Обо всем этом мы узнали только впоследствии. Зная о блестящих успехах корпуса тов. Думенко, в ночь на двадцать восьмое января Конармия форсировала р. Маныч, заняла по левому берегу ряд хуторов, где было захвачено 2000 в плен пехоты и разогнаны значительные кав. части противника. С рассветом противник силою 8 полков (кавал.) повел наступление на 6-ю кавдивизию, расположившуюся в хуторе Поздеев, которая, перейдя в контратаку, опрокинула противника и преследовала его в направлении Проциков — Веселый и Ефремов. В хуторе Веселый противник имел в резерве 4 кавполка, которые 6-й кавдивизией также были разбиты и обращены в беспорядочное отступление к юго-востоку.
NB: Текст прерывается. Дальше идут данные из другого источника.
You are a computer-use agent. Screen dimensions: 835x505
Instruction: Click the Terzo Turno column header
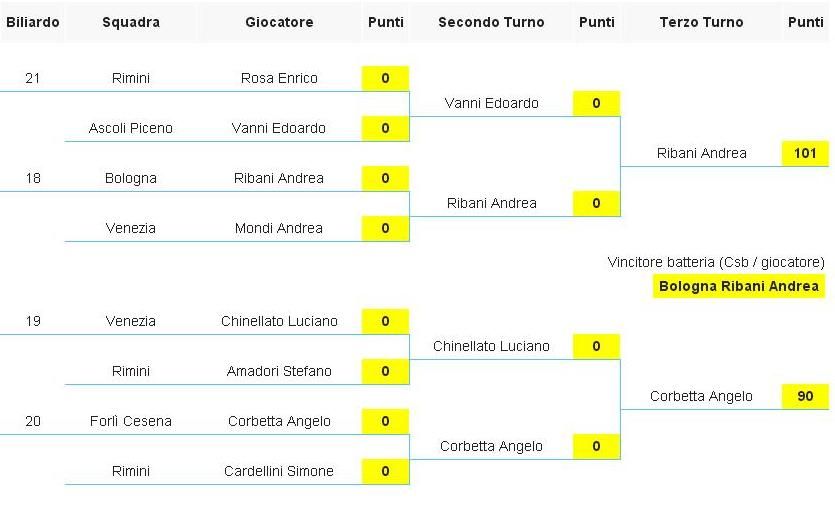(701, 22)
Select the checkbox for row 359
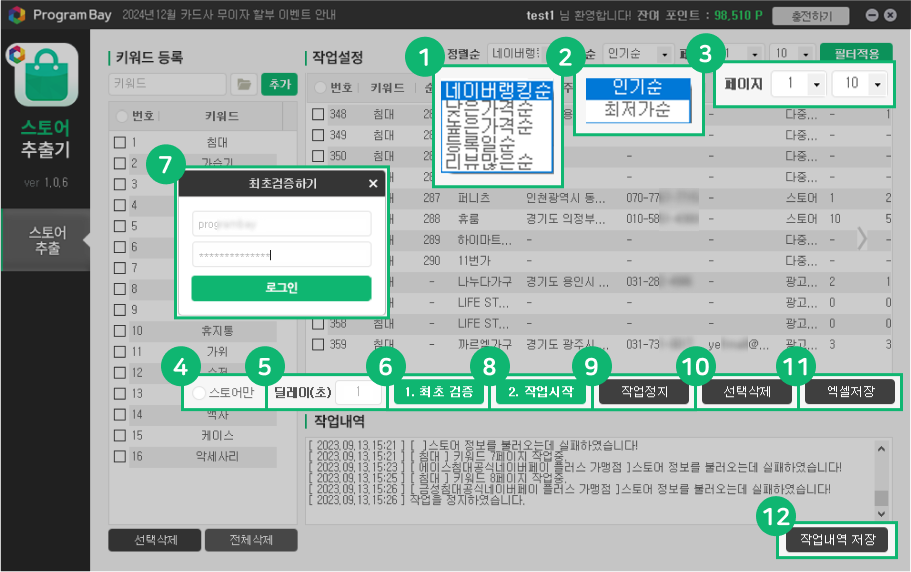911x572 pixels. click(x=318, y=344)
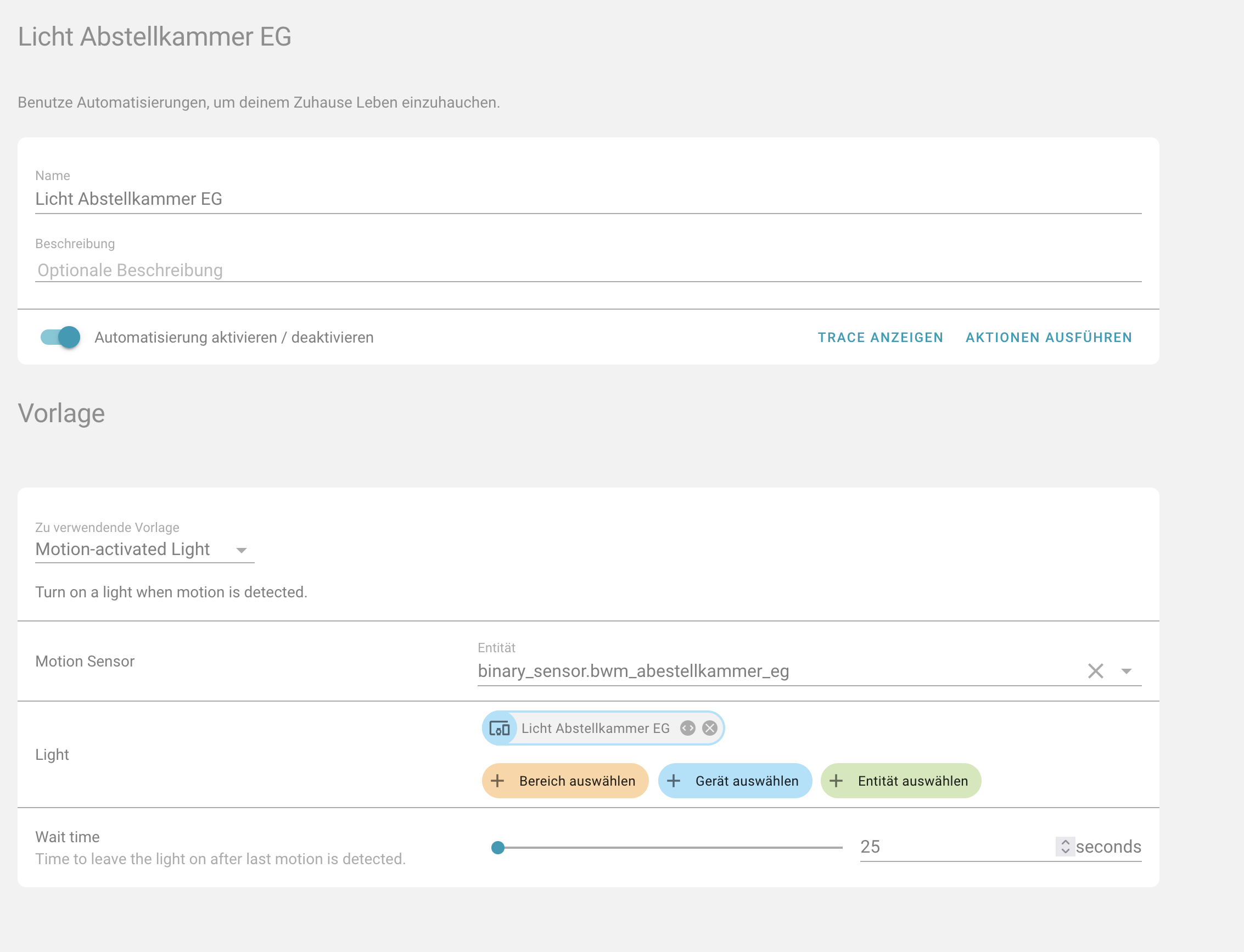Expand the Motion Sensor entity dropdown arrow
Image resolution: width=1244 pixels, height=952 pixels.
pos(1126,671)
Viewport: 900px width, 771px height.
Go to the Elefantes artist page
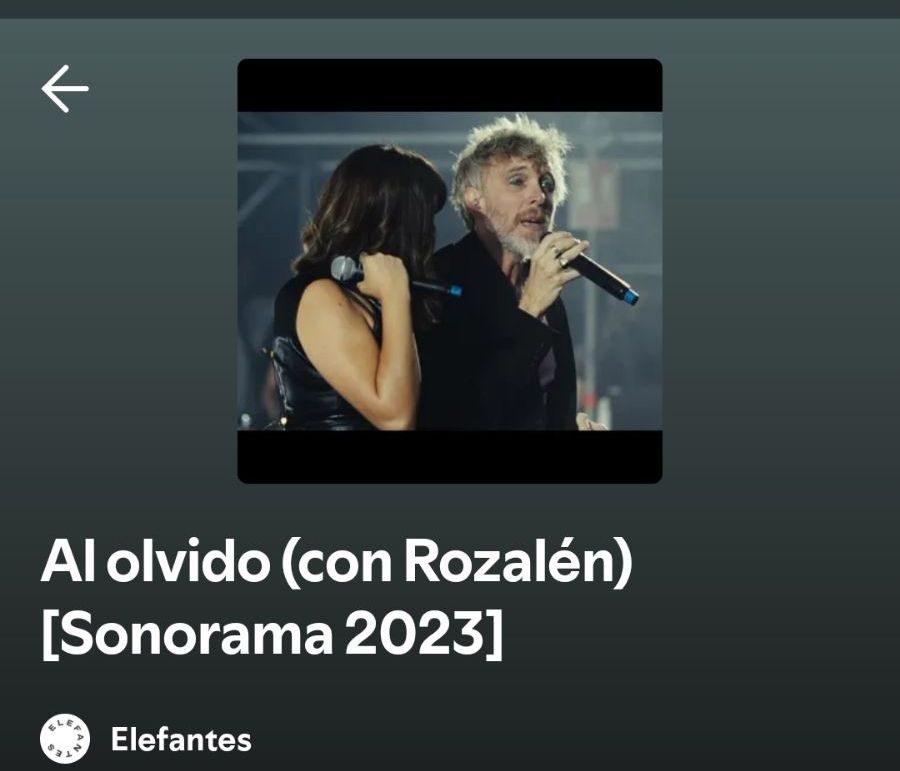(x=181, y=739)
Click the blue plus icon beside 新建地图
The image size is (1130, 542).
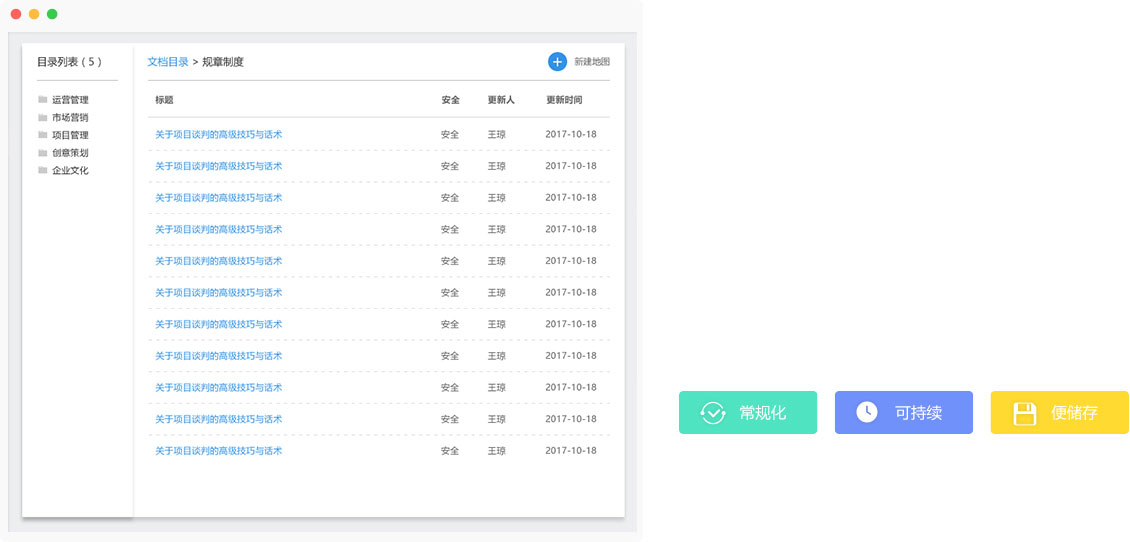tap(557, 62)
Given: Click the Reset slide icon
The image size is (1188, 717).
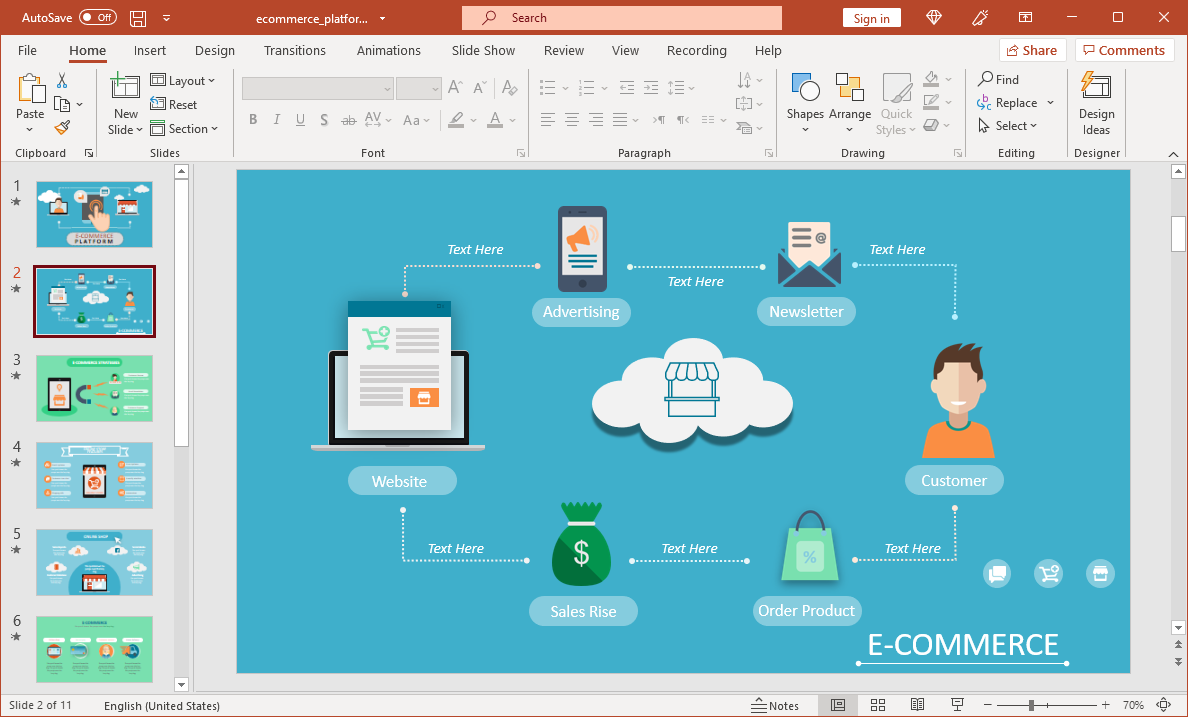Looking at the screenshot, I should click(x=175, y=104).
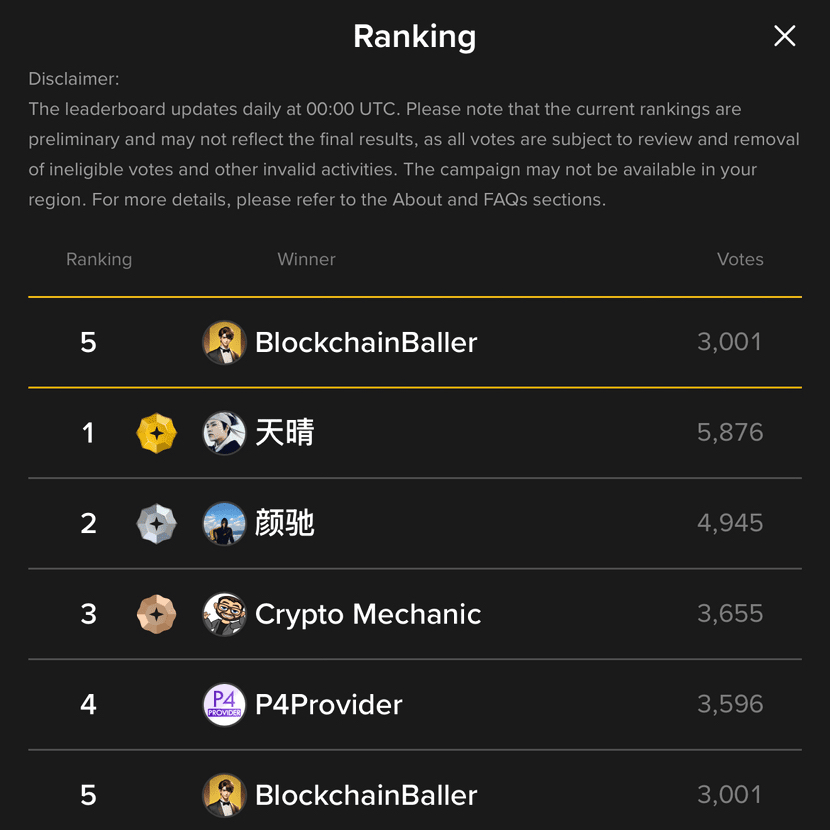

В это же время на 4-ю и 11-ю кавдивизии, ведшие наступление на юг из Тузлуковской — Мало-Западёнский и Поздеев, противником была проведена бешеная атака большими конными массами со стороны Хомутовская — Кагальницкая, и, ударив по правому нашему флангу, сбил наши части, которые, не выдержав, стали поспешно отходить за р. Маныч. Из описанных событий, имевших место 27, 28 и 29 января, явствует, что только отсутствие единой воли и опытного командования всей массой нашей конницы, помешало нам начисто покончить с армией белых, которая состояла из корпусов Коновалова, Мамантова, Улагая и невыясненных новых формирований, недавно переброшенных в этот район, и чуть было не закончилось для нас ужасной катастрофой. Когда нами было указано комфронтом Шорину на это обстоятельство, нам была прочтена неумная лекция о нравственности с указанием на непонимание боевой обстановки, а через пару часов после разговора комфронтом Шорин и член Реввоенсовета тов. Трифонов отдали распоряжение об отобрании в Конармии всех сформированных нами пеших частей и передаче их, вполне обмундированных, в 8-ю и 9-ю армии, и, кроме того, приказано штарму Конной расположиться в Александровск-Грушевский или Сулин, а всем армучреждениям в Таганроге. И все-таки, видя свою ошибочность, если не сказать больше, своих действий, комфронтом Шорин отдал приказ о подчинении на время операций в районе хут. Ефремова, который, кстати сказать, в момент отдания приказа никем не занимался, Конкорпуса тов. Думенко командарму Конной т. Буденному. Командарм-8 был назначен опекуном Конармии, который должен контролировать приходящие и отходящие поезда и вагоны армии и вообще следить за ее действием.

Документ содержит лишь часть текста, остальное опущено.